> WORK TO BE COMPLETED
All of the entries need to be written out again, exactly as they are.

> PROVIDED RECORDS
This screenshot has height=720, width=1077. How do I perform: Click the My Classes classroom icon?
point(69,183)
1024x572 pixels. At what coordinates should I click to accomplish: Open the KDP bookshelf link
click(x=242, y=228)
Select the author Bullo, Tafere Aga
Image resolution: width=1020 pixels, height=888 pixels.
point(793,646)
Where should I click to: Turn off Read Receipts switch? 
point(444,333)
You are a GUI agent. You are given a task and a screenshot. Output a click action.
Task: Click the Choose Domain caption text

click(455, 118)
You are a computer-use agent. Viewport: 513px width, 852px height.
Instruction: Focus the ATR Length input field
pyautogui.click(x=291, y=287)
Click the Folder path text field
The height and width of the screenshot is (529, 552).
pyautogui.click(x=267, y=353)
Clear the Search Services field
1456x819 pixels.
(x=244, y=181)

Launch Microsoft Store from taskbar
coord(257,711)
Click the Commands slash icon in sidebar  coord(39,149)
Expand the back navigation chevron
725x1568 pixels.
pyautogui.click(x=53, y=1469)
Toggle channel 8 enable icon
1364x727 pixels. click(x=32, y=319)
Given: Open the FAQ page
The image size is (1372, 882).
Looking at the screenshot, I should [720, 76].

> TASK SOLUTION
This screenshot has height=720, width=1077. How do I perform: Click the My Classes classroom icon?
point(69,183)
1024x572 pixels. At what coordinates should I click to accomplish: Open the KDP bookshelf link
click(x=242, y=228)
Select the author Bullo, Tafere Aga
Image resolution: width=1020 pixels, height=888 pixels.
point(793,646)
Where should I click to: Turn off Read Receipts switch? 
point(444,333)
You are a GUI agent. You are given a task and a screenshot. Output a click action.
Task: Click the Choose Domain caption text

click(455, 118)
You are a computer-use agent. Viewport: 513px width, 852px height.
Instruction: Focus the ATR Length input field
pyautogui.click(x=291, y=287)
Click the Folder path text field
The height and width of the screenshot is (529, 552).
pyautogui.click(x=267, y=353)
Clear the Search Services field
1456x819 pixels.
(x=244, y=181)

Launch Microsoft Store from taskbar
coord(257,711)
Click the Commands slash icon in sidebar  coord(39,149)
Expand the back navigation chevron
725x1568 pixels.
pyautogui.click(x=53, y=1469)
Toggle channel 8 enable icon
1364x727 pixels. click(x=32, y=319)
Given: Open the FAQ page
The image size is (1372, 882).
Looking at the screenshot, I should [720, 76].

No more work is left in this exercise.